That's largely because the Dutch authorities investigating the crash have not, officially, revealed the results of their work. But a recent leak of preliminary findings to the Dutch media by the Office of the National Prosecutor (and picked up by IHS Jane's) claims that the Boeing 777 was shot down by a Russian Buk surface-to-air missile. Moreover, this initial phase of the investigation alleges that the SAM came from a Russian-controlled battery.
The Joint International Team investigating the crash, of which the Office of the National Prosecutor is part of, has analyzed over a million documents, photos, video and even shrapnel relating to the crash – not to mention eyewitness interviews – as part of the first phase of the investigation, Jane's said. A reconstruction of the plane's remains, inside a hangar at a Royal Netherlands Air Force Base (shown above), was also used to recover information. The initial findings, if confirmed as being authentic, won't be the end of the investigation, though.
The JIT, which includes Dutch authorities, as well as those from Belgium, the Ukraine, Australia and Malaysia, will start a second phase that, according to Jane's, will work to "collect facts that would provide the basis for a conviction in court."
That's not to say there aren't outlets questioning the leak to Dutch media, though.
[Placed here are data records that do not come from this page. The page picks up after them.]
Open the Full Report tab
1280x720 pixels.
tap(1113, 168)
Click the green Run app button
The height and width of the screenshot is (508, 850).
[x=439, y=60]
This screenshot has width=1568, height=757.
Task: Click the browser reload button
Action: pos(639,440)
Russia Today reports on a statement from the Dutch Safety Board, one of the outfit's in the JIT investigation, which claimed the leaked reports were premature, and that no definitive source of the downing had been identified yet.
" The investigation into the cause of the accident is in full progress and focuses on many more sources than only the shrapnel," the DSB statement read. "Additional investigation material is welcome, but it is imperative that it can be indisputably shown that there is a relationship between the material and the downed aircraft."
Despite being the alleged source of the leaked report, the Dutch Office of the National Prosecutor also, officially, cast doubt on the reports of Russian blame.
"I can say for sure they are not correct," Spokesman Wim de Bruin told RT. "We are not yet ready to take any conclusion."
At this point, it's still impossible to say for sure where the SAM that downed MH17 originated. Based on these contrasting reports, though, it seems certain that we shouldn't be waiting too long to find out.